── SUPPLIED TEXT

Among School Children (13 page)

Read Among School Children Online

Authors: Tracy Kidder

Clarence, as Judith observed, could be "very sweet." In spite of everything, he was growing on Chris. She found a folded piece of paper on her desk one afternoon not long after she scolded Clarence gently—she was certainly trying to be gentle—for not doing his work,
I LOVE MRS ZAJAK
, the anonymous note said. The handwriting was unmistakable. Alice whispered to Judith that Clarence was just trying to butter up Mrs. Zajac, but Chris felt moved. "Thank you, whoever wrote this," Chris said.

She could remember peaceful afternoons with Clarence, such as the one Chris didn't want to wreck by making a fuss because Clarence had forgotten both grammar book and homework again. "Why is it," Chris said to him, leaning her elbows on her desk (Clarence now sat at the desk closest to hers), "that I have to remember fifty thousand million things, and I'm an old lady, and you can't remember one book?"

Clarence turned around in his chair and looked at Chris. "Old?" he said.

"Yes! I'm an old lady," said Chris.

"You don't look like it," said Clarence, solemnly shaking his head.

One Friday afternoon, she peered into Clarence's desk, putting on her stupefied look, her mouth agape and tongue lolling out, at the chaos inside. "I'd hate to put my hand in there," Chris said to Clarence. "It might get bitten off by the animal that's back in there."

Clarence looked up at her and shook his head. He grinned, revealing the slots where his eyeteeth would be. "Nah," said Clarence, "it don't bite."

Chris gazed down at him. "Clarence," she said. "You are an original."

But Chris didn't imagine she'd begun changing Clarence's life. Not long ago he jettisoned one of his spelling books on the playground, to get even with Miss Hunt—there were no small children around for him to hurt that time. The soggy book was discovered, and Chris sent him to the office for destroying school property. Afterward, Clarence, suddenly the most prolific of writers, had composed this rough draft of a story:

Hunten house

There once lived a witch her name was Mrs. Zazac and she was a very bad witch and never like no body there was a boy name Clarence she didn't like and she lived in a hunten house an it was bad no one will go in there then one day Clarence went in there was bats all over the place and Alice Judith Felipe Dick and they say watch out look beside you and the witch saw their eyes lid up and the children ran and Clarence look behind him there was Mrs Zazc the witch I didnt believe it and she came right after me than the goust starad to come after me i was right in the corner they haged me up and i was about to di into Judith came she had an big ax to cut down the rope it was to late then we all got trap in a cage where ghousts lives and pretty soon we got batter to them they helped us out then we were called goustbusters and put on our lazer guns we killed our teacher and alice judith felipe and i started to cry and we sad we did what we had to do and that was the end of the wicked witch, the End.

────
── DATA

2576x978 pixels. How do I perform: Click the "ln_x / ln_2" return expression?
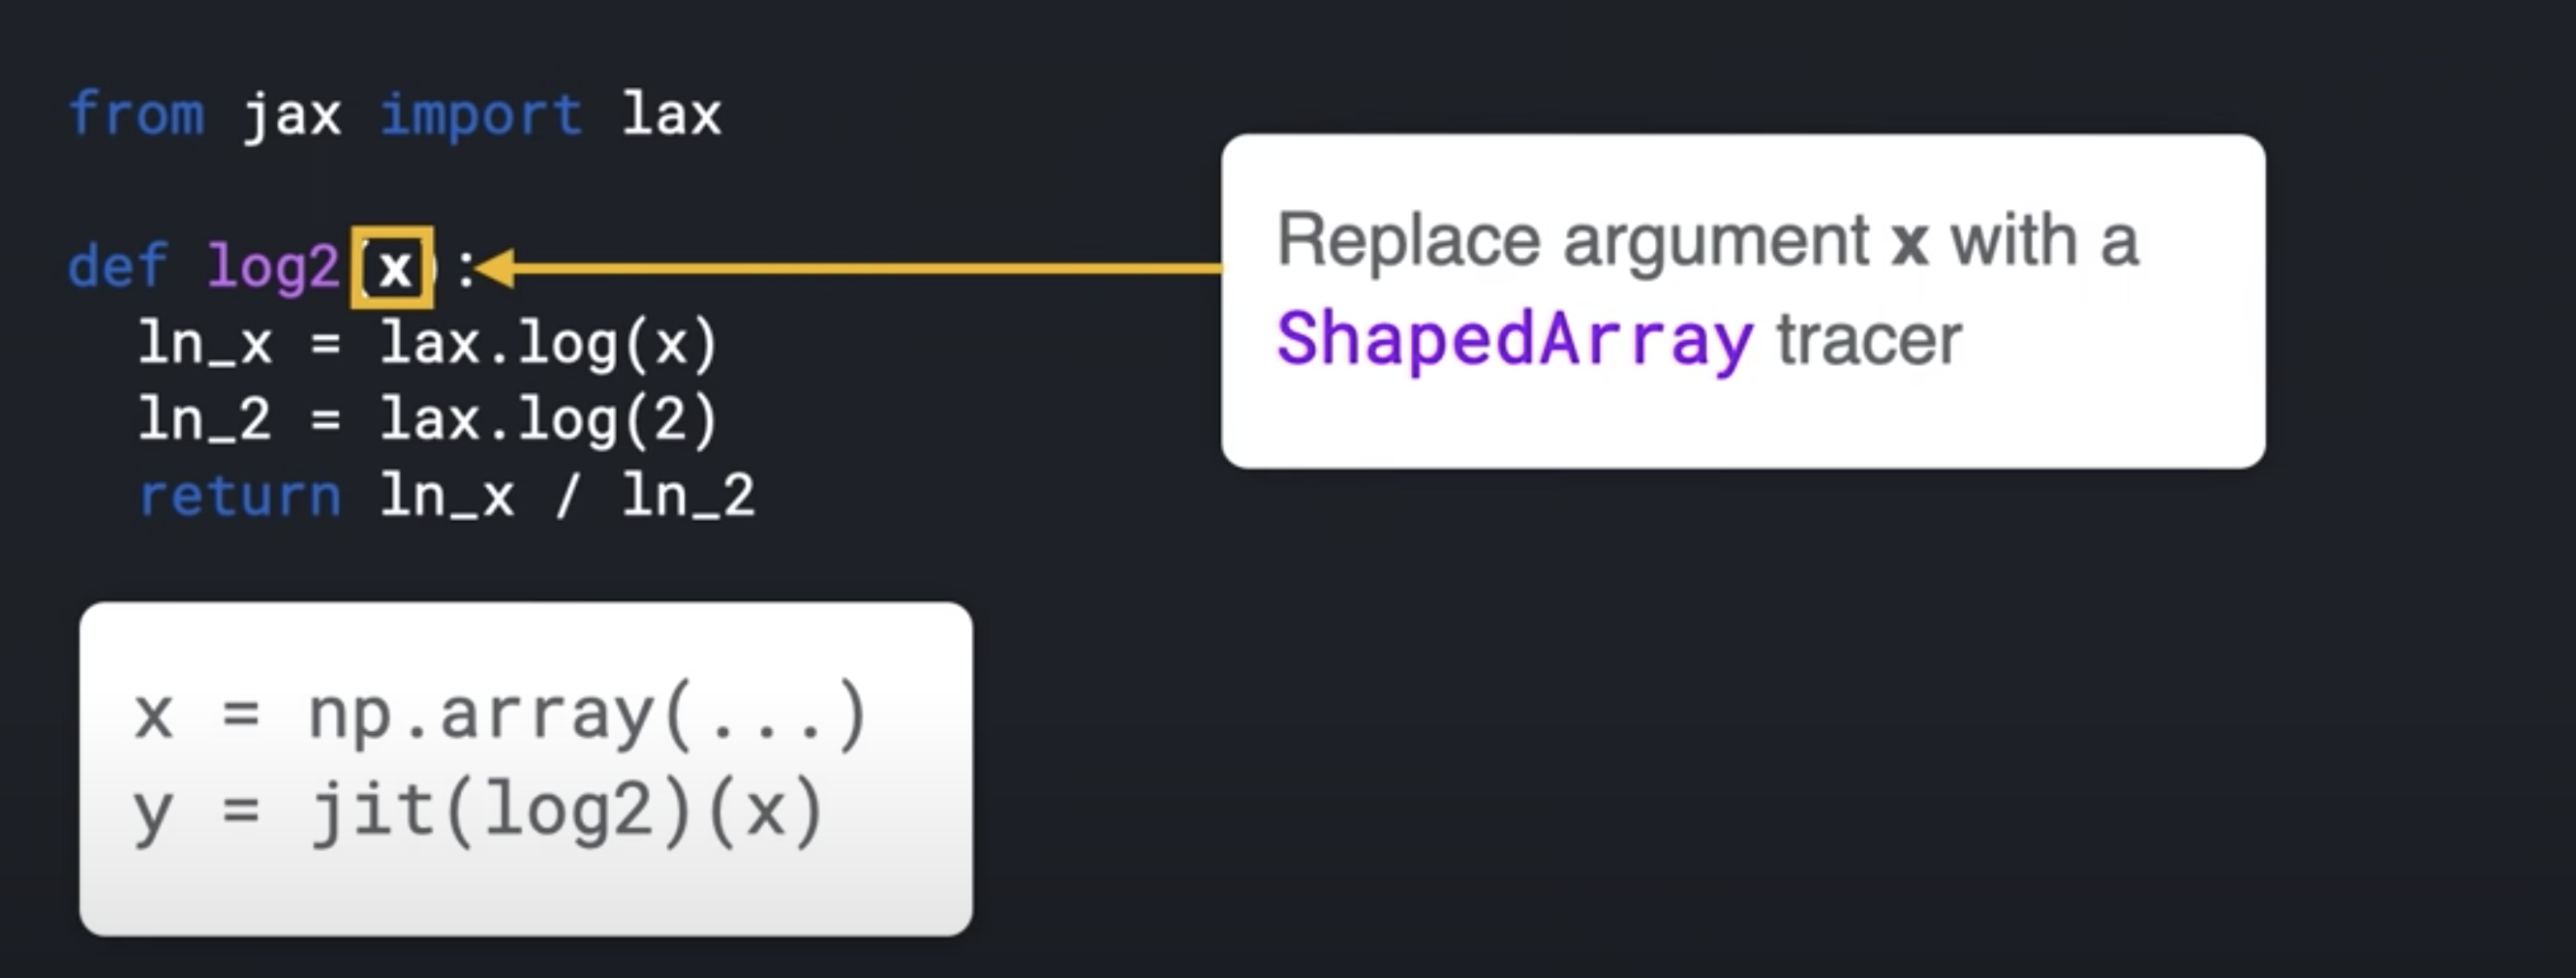(x=567, y=496)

────

**TASK DIRECTIONS**
Can you reproduce, word for word, the stretch of the Among School Children passage above from "Clarence turned around" through "shaking his head."?

**TASK ANSWER**
Clarence turned around in his chair and looked at Chris. "Old?" he said.

"Yes! I'm an old lady," said Chris.

"You don't look like it," said Clarence, solemnly shaking his head.